5
votes

I am using the pchisq function in R to calculate the cumulative distribution function for the chi-squared distribution. I would like to calculate very small values, such that 1-pchisq(...) can have a value smaller than 2.2e-16 (which is the numerical precision limit for R's numeric format). Right now, these very small values simply become 0.

Things I've tried:

  • Setting the digits display option to 22 (max)

  • Using the Rmpfr package for increased precision, but that number format doesn't work with the pchisq function

  • Breaking the CDF function into its component gamma functions, but that results in similar precision limits. Any ideas on how I can calculate what I want?
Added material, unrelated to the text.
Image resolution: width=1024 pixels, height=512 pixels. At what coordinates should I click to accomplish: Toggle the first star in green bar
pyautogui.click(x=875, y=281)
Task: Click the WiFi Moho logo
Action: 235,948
Background: I'm using Fisher's method to combine a bunch of p-values. Yes, I know these p-values are minuscule, but it is actually useful for what I'm analyzing.

1
this is probably a wrong place to ask about stats.Mox
could you compute log(1-pchisq) ?Severin Pappadeux

1 Answers

4
votes

A couple of things.

  • 2.2e-16 is not the lower precision limit of values in R; it's just the way that R prints very small p-values by default, using format.pval:
format.pval(1e-20)
## [1] "< 2.22e-16"
  • values smaller than approximately 1e-320 do round down to zero:
1e-330
## [1] 0

@SeverinPappadeux's suggestion is exactly right:

pchisq(121231,1,lower.tail=FALSE,log.p=TRUE)
## [1] -60621.58

This is equivalent to 10^(-26327):

-60621.58/log(10)
## -26327.62

Check for a less extreme value:

log10(pchisq(100,1,lower.tail=FALSE) )
## [1] -22.81702
pchisq(100,1,lower.tail=FALSE,log.p=TRUE)/log(10)
## [1] -22.81702

Furthermore, log(p) is exactly what you need to use for Fisher's method.